WQHDモニターの入力端子はDisplayPort 1.4とHDMI 2.0の両方を備えたモデルが一般的で、PC接続にはDisplayPort、コンシューマー機にはHDMIと使い分けられます。
よくある質問
WQHDモニターの寿命は?
IPS液晶は30,000〜50,000時間で、毎日8時間使っても10年以上は持ちます。OLEDのWQHDモニターも通常使用で5年以上は問題ありません。

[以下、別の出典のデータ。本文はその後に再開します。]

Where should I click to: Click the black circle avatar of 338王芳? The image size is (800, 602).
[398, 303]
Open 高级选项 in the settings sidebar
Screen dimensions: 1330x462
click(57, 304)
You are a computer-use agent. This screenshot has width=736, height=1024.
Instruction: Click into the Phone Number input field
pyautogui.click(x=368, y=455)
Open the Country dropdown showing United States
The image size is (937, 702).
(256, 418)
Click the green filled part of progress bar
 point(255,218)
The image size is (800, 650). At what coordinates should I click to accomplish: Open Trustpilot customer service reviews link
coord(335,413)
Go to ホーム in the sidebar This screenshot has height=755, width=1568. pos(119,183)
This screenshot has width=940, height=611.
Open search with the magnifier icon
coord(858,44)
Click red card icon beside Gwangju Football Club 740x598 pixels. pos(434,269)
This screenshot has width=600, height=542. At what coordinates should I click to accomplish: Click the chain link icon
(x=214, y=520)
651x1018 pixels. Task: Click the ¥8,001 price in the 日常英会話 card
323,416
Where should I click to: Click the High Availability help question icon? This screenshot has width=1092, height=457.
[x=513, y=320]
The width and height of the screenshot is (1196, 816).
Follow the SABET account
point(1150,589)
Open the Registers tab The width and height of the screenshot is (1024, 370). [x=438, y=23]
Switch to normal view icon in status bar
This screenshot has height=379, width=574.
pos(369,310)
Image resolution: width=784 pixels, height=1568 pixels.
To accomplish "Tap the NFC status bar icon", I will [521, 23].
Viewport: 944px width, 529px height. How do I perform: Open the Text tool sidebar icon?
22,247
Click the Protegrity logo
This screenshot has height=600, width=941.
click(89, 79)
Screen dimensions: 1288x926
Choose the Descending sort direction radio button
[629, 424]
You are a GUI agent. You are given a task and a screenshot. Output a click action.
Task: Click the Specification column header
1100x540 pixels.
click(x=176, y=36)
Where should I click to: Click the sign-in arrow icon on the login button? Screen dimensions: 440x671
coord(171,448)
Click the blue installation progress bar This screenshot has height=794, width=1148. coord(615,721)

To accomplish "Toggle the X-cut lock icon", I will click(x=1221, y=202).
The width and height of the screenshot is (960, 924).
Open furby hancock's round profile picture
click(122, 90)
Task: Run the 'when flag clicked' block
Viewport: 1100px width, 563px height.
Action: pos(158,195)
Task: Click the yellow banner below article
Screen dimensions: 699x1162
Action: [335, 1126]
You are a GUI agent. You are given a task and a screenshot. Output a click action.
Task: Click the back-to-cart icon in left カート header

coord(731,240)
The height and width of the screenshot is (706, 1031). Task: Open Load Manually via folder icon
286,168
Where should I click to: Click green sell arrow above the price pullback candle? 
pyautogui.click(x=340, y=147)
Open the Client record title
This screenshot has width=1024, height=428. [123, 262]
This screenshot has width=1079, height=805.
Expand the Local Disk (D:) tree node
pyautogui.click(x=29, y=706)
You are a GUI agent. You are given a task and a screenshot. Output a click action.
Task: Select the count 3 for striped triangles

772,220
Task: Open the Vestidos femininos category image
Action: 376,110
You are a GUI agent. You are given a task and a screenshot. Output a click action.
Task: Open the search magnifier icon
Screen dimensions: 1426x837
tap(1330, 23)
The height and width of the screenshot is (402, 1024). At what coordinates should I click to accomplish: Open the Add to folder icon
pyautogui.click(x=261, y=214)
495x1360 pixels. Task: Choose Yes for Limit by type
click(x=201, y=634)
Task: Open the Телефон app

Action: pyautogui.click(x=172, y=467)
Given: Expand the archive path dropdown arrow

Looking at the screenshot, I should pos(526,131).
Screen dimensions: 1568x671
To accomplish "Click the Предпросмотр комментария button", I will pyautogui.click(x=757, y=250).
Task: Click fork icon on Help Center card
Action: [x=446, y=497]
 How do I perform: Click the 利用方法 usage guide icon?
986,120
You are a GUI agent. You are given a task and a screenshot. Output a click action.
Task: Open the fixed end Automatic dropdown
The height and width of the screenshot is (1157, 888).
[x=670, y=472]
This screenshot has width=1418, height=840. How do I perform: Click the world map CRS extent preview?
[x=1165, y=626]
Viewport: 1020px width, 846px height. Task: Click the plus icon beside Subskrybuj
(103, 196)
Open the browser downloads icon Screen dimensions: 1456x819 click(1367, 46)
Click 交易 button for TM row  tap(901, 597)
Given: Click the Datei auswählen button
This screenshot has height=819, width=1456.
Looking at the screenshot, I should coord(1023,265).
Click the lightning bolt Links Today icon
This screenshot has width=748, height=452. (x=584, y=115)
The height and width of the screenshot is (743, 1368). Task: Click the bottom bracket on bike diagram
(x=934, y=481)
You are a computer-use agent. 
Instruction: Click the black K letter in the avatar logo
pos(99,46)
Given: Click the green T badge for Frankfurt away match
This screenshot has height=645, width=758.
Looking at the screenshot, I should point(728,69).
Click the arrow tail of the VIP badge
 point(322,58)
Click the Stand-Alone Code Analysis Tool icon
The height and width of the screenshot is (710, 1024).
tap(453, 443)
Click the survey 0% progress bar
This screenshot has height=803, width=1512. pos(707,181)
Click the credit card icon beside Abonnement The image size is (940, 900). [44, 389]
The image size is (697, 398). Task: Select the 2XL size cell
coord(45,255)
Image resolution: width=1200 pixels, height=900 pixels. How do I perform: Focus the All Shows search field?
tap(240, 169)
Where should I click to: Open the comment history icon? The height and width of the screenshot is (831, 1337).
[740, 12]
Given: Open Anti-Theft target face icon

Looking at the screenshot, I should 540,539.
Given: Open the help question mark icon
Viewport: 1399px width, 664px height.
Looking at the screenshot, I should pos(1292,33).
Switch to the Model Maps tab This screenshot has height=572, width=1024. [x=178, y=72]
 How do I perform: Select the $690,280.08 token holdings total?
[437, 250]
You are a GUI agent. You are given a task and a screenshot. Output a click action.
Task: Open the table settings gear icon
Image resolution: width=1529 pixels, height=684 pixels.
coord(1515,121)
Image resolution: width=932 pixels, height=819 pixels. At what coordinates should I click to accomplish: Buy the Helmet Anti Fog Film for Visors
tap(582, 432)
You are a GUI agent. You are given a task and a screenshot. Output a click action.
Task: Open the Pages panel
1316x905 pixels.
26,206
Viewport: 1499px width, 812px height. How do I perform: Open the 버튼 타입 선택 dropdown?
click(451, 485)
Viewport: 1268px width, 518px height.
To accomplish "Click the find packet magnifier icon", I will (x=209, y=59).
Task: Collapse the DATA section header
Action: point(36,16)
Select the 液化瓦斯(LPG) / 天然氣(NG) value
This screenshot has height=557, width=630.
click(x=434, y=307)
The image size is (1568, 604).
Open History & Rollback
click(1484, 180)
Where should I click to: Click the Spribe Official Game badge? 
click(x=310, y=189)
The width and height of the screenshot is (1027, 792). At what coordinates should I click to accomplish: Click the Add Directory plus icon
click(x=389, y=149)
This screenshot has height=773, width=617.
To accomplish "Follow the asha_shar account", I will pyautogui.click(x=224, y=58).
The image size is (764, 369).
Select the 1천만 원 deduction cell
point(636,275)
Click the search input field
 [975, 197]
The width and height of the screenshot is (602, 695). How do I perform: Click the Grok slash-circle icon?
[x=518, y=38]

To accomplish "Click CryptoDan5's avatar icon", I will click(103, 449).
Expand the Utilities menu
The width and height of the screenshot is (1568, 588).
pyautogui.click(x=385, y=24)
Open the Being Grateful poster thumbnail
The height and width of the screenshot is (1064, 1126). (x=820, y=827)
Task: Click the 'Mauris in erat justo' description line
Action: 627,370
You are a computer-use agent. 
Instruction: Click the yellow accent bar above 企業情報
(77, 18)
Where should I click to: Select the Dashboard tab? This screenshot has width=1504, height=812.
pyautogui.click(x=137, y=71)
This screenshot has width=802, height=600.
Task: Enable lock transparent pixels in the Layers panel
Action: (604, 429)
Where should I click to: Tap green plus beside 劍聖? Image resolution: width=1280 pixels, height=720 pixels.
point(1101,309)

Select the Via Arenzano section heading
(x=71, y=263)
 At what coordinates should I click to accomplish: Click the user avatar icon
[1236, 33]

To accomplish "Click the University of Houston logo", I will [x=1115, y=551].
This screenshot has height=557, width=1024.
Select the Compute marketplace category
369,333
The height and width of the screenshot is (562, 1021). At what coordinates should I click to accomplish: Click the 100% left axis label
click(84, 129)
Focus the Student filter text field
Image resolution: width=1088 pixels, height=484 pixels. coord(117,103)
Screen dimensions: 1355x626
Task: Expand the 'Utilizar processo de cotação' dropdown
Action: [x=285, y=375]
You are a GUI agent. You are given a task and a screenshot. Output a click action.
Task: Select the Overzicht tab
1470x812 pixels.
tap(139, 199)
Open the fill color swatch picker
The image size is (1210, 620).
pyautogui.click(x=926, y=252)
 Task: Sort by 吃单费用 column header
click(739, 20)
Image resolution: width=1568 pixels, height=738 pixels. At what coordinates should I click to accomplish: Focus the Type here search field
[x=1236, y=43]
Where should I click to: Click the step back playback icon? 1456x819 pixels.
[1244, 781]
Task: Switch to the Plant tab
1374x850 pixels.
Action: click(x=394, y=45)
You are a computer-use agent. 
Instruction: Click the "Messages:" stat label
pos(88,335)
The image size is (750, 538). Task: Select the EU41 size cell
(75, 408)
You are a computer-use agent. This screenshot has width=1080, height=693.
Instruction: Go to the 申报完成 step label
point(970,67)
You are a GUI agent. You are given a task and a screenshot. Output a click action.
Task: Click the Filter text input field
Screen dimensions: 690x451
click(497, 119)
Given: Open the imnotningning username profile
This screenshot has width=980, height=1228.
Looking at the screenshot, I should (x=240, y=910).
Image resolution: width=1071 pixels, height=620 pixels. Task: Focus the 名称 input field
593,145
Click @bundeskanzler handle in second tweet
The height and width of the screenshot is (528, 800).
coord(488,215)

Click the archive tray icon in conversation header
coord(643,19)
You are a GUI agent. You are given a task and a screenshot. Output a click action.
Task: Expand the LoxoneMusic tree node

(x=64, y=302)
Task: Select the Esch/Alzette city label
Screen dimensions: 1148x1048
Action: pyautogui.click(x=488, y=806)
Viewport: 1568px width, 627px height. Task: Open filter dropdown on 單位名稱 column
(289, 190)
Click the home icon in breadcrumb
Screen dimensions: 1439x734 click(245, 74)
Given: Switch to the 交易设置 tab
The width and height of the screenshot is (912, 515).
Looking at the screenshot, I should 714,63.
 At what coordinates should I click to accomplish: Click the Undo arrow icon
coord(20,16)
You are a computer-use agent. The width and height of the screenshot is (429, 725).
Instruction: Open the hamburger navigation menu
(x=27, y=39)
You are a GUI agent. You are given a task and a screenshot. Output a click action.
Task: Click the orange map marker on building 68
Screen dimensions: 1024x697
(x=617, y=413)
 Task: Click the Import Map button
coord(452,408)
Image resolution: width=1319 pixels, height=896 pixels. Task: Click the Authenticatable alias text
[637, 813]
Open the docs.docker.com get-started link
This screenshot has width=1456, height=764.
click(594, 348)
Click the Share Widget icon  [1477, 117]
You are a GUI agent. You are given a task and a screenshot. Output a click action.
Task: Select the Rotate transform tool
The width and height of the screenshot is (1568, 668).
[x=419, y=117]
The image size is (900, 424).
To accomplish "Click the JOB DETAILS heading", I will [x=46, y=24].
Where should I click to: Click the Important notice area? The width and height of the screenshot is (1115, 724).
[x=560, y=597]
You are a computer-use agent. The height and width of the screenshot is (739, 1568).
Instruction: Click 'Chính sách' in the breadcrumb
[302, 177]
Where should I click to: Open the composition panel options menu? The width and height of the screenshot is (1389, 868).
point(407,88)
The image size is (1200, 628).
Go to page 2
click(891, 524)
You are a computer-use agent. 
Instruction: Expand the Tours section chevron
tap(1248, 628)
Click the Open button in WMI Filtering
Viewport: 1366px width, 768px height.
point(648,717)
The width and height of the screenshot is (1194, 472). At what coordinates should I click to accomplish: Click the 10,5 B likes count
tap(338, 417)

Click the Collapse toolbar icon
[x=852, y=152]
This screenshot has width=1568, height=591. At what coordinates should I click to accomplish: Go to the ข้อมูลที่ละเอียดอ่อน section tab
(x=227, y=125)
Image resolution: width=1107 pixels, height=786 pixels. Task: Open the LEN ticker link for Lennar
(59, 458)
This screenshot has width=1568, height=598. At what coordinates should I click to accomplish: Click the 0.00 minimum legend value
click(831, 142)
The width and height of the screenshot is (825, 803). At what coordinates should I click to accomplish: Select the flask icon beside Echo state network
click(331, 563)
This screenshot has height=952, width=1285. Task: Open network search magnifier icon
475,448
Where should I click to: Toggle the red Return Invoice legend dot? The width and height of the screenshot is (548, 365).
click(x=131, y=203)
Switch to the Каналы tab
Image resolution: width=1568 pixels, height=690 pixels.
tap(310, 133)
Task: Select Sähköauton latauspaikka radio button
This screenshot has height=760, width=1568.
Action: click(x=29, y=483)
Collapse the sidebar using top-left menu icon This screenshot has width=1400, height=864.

WQHDは解像度として長期間陳腐化しにくいため、投資のコスパが良い選択です。
WQHDモニターの初回設定は?
Windowsのディスプレイ設定でリフレッシュレートを最大値に変更してください。スケーリングは100%が推奨ですが、文字が小さく感じる場合は125%に調整してください。NVIDIAコントロールパネルでG-Syncを有効にし、色深度を10bit(対応モニターの場合)に設定すると色再現が向上します。
WQHDモニターにアームは推奨ですか?
27インチWQHDモニターは6〜8kgの重量があり、耐荷重8kg以上のモニターアームを推奨します。エルゴトロンLX(耐荷重11.3kg)が27インチに最適で、画面位置の調整と首の負担軽減に効果的です。
PCゲームはDisplayPort、PS5はHDMIで良いですか?
はい、その使い分けが正解です。WQHD 240Hz以上はDisplayPort 1.4が必要で、PS5の1440p 120HzはHDMI 2.1で接続します。両方の端子を持つモニターを選べばPCとPS5を切り替えて使えます。
WQHDモニターの保護フィルムは必要ですか?
一般的にはフィルムは不要です。WQHDの精細な表示にフィルムを貼ると色味や反射に影響が出ることがあります。OLEDモデルはアンチグレアコーティング済みのため特に不要です。マイクロファイバークロスでの清掃で十分です。
まとめ
WQHDモニターの選び方は、(1)パネルとリフレッシュレートを用途で決める、(2)画面サイズと解像度を設置環境に合わせる、(3)予算で候補を絞る、の3ステップで進めると失敗しにくいです。迷ったらASUS ROG Swift PG27AQN、Dell Alienware AW2725DF、BenQ MOBIUZ EX270QMを起点に比較してみてください。購入後はリフレッシュレートがWindows側で正しく設定されているか、色温度とコントラストが適切か、オーバードライブの強度が合っているかを確認してください。モニターは毎日使うデバイスなので、数千円の差よりも体験の快適さを優先するのがおすすめです。
WQHDモニターの具体的な比較はbest-wqhd-gaming-monitorで確認できます。予算別に探すなら3万円以下比較や5万円以下比較の記事も参考になります。パネル技術の違いはmonitor-panel-typesで整理しています。
WQHDモニターの候補が決まったら商品DBでパネル種類、色域(DCI-P3カバー率)、リフレッシュレート、接続端子を確認してください。GPUの性能とリフレッシュレートの釣り合いも考慮してください。
WQHDは解像度とフレームレートのバランスが最も良い選択肢です。まずは3万円台のIPSで精細さを体感し、GPUを強化したタイミングでOLEDや高リフレッシュレートモデルにステップアップする段階的な投資が効率的です。